GMP with small numbers
Paulo J. Matos
pocmatos at gmail.com
Sun Jun 18 12:59:30 CEST 2006
On 18/06/06, Degski <degski at gmail.com> wrote:
> It seems to me your approach doesn't cut wood. An mpz number basically
> is a struct with a pointer to an array of limbs (i.e. digits in a base
> 2^32 or 2^64) and a pointer to a lenght variable indicating the lenght
> for the forementioned array (and the sign of the number, negative
> length, indicates a negative number). so in case of numbers smaller
> than 2^32, a one limb number, there is no difference between an mpz
> operation and a "normal" operation apart for checking the length of
OK, thanks a lot for the information on this.

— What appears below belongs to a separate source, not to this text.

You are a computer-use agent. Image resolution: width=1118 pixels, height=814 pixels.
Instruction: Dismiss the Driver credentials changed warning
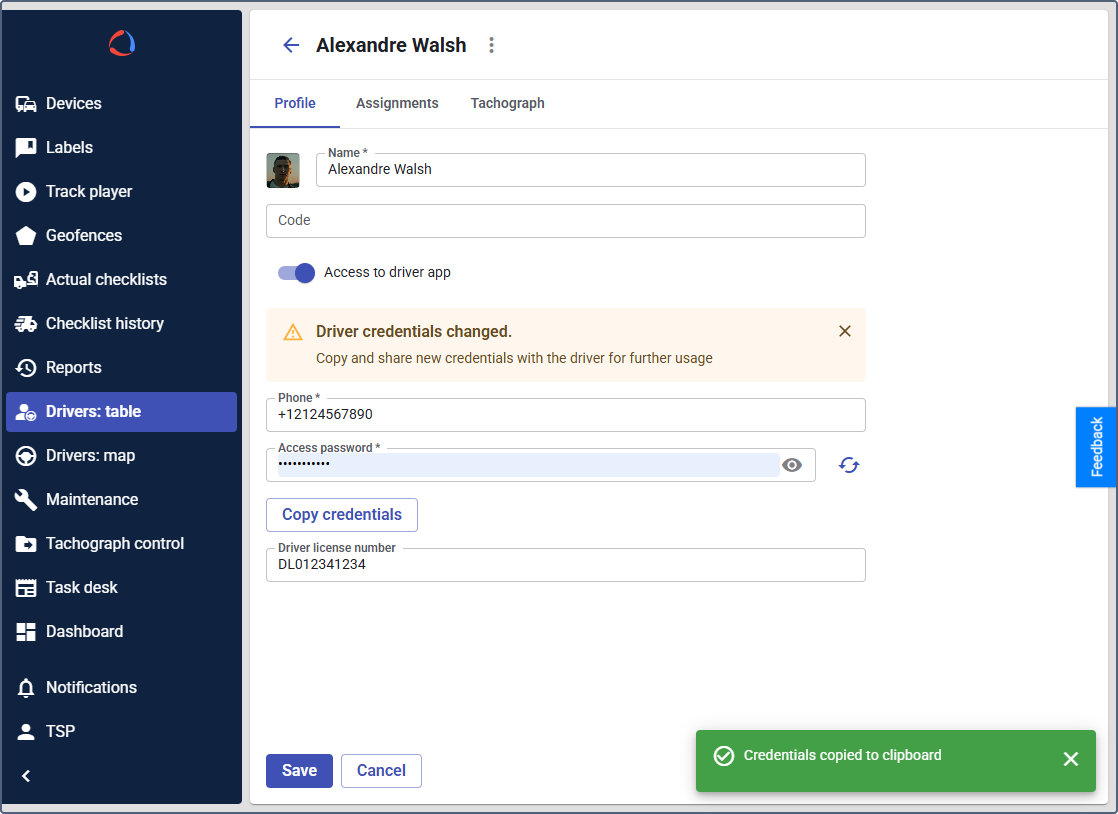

> Your approach involves overloading (therfor everytime an operation
> gets called, there is a lookup of the appropriate function,
> overloading doesn't come for free, there's no such thing as a free
> lunch) and then you want to do an overflow check. That's two checks!!!
> Your perceived speed gain is by now long gone!
Yes, It seems you're right. Well, less work for me... just need to
learn GMP, then! :-)
By the way, since I'm programming in C++ I'm considering to use GMP
C++ interface. Is there any kind of efficiency issue by using the
interface instead of the C functions directly, i.e., is it known to be
> Just a general remark. Did you have a decent look at GMP, if you did,
> you would see the level of sophistication and the consideration of
> every possible speed improvement (implemented or to be implemented).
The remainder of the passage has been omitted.